Protein-coding genes in the ancient eukaryote Giardia lamblia lack typical promoter consensus elements. We have analysed the immediate 5' flanking sequences of seven genes of related function (structural cytoskeleton proteins) to identify shared DNA motifs that might have a role in transcription initiation. Transcription start sites for five genes have been determined previously. Genomic mapping and mRNA primer extension experiments demonstrate additionally that the genes for beta-giardin and median body protein are (i) present as single copies in the genome, (ii) transcribed with very short 5' leader sequences. Two search algorithms designed to extract conserved motifs from either aligned or non-aligned sequences independently discovered three sites constituting a common pattern in all seven promoters.
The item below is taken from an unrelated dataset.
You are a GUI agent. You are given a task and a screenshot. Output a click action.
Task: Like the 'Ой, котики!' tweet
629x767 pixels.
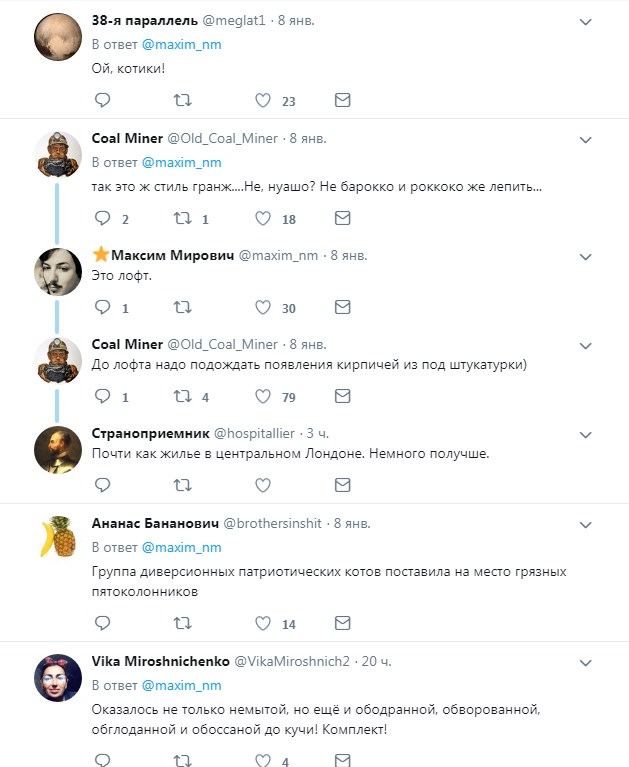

Sites were optimally aligned using weight matrix building trials to achieve the maximum 'information content'. Profiling the information content of best alignments defines the extent of the homologies as: a 9 bp box (initiator) at the start site and upstream 18 and 6 bp boxes. The initiator is the most highly conserved element and contains a universal Py-A-Pu motif at which transcription starts. We show that the best matrices can be combined in a search pattern that correctly locates transcription start sites in genomic DNA sequences.
古老的真核生物蓝氏贾第鞭毛虫中的蛋白质编码基因缺乏典型的启动子共有元件。我们分析了七个相关功能基因(结构细胞骨架蛋白)紧邻的5'侧翼序列,以确定可能在转录起始中起作用的共享DNA基序。先前已经确定了五个基因的转录起始位点。基因组定位和mRNA引物延伸实验进一步证明,β-贾第素和中间小体蛋白的基因(i)在基因组中以单拷贝形式存在,(ii)转录时具有非常短的5'前导序列。两种旨在从比对或未比对序列中提取保守基序的搜索算法独立发现了三个位点,这些位点在所有七个启动子中构成了一种共同模式。通过权重矩阵构建试验对位点进行最佳比对,以实现最大的“信息含量”。对最佳比对的信息含量进行分析,将同源性程度定义为:起始位点处的一个9 bp框(起始子)以及上游的18 bp框和6 bp框。起始子是最保守的元件,包含一个转录起始的通用Py-A-Pu基序。我们表明,最佳矩阵可以组合成一种搜索模式,该模式能够在基因组DNA序列中正确定位转录起始位点。